Background: IV epoprostenol is a highly effective therapy for pulmonary arterial hypertension (PAH). However, monitoring the efficacy and adjusting the dose of epoprostenol often requires serial invasive hemodynamic measurements. This study investigated whether superior vena cava (SVC) oxygen saturation measured from the indwelling catheter and brain natriuretic peptide (BNP) level would predict right heart catheterization markers associated with lower survival rates (right atrial pressure [RAP], > 10 mm Hg; pulmonary artery [PA] oxygen saturation, < 62%) in epoprostenol-treated patients with PAH.

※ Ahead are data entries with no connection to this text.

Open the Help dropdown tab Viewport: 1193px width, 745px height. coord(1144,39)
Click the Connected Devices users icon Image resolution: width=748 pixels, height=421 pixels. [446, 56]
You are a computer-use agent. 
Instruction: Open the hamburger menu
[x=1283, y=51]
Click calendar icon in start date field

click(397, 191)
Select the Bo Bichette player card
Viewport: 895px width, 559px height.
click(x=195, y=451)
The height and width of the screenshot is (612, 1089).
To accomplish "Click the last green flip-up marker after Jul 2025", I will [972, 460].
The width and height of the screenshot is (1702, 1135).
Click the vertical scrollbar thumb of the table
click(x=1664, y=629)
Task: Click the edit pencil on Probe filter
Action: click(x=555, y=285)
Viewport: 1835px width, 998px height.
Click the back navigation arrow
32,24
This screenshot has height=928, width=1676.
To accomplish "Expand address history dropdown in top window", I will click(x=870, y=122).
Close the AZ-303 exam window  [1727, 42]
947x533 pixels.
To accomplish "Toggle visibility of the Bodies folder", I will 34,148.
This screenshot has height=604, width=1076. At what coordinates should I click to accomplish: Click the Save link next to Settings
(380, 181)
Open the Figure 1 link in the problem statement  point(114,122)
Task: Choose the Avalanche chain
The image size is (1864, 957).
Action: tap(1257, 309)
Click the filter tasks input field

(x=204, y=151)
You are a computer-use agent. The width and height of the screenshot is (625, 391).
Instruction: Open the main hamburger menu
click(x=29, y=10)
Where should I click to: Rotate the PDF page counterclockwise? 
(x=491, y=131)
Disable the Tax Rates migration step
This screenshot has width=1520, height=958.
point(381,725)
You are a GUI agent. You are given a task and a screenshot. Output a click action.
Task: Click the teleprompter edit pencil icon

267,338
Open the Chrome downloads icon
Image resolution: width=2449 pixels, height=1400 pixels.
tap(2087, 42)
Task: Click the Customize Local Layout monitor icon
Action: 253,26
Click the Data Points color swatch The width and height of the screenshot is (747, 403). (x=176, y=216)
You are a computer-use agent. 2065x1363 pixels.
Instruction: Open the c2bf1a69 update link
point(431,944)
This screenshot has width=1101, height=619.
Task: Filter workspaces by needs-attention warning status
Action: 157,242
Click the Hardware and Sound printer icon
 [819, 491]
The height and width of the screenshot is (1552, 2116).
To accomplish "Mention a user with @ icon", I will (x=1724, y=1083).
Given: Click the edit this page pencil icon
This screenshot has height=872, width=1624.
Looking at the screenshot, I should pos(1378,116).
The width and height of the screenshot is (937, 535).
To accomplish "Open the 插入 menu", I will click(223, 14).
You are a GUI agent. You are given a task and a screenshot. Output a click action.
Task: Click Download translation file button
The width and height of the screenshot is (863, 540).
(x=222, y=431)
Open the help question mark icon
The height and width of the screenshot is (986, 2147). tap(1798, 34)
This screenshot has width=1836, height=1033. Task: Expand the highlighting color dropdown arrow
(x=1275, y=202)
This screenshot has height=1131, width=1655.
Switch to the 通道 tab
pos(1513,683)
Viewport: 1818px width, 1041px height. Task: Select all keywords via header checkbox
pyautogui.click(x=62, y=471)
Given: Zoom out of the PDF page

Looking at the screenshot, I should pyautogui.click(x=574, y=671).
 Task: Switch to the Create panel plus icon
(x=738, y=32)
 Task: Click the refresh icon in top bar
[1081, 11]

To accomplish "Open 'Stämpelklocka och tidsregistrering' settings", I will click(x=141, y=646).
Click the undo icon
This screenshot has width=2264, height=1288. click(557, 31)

Methods: Twenty-seven epoprostenol-treated PAH patients had a BNP level and SVC oxygen saturation measured from their indwelling central venous catheters. The results were compared with cardiac catheterization results.
Results: SVC oxygen saturation and BNP level both showed significant correlation with hemodynamic variables. BNP level correlated best with RAP (r = 0.66; p < 0.001), while SVC oxygen saturation correlated most closely with PA oxygen saturation (r = 0.91; p < 0.001). All patients with a BNP level of ≥ 117 pg/mL had an elevated RAP (specificity, 100% [defined as a RAP of > 10 mm Hg]), but sensitivity was only 65%. An SVC oxygen saturation of < 64% showed a sensitivity of 89% and a specificity of 78% in predicting a PA oxygen saturation of < 62%.
Conclusions: SVC oxygen saturation and BNP level predict hemodynamics associated with lower survival rates and may be useful as “noninvasive” markers of prognosis in epoprostenol-treated PAH patients. BNP levels have a lower sensitivity relative to specificity, and a normal BNP level did not exclude a high RAP or low PA oxygen saturation.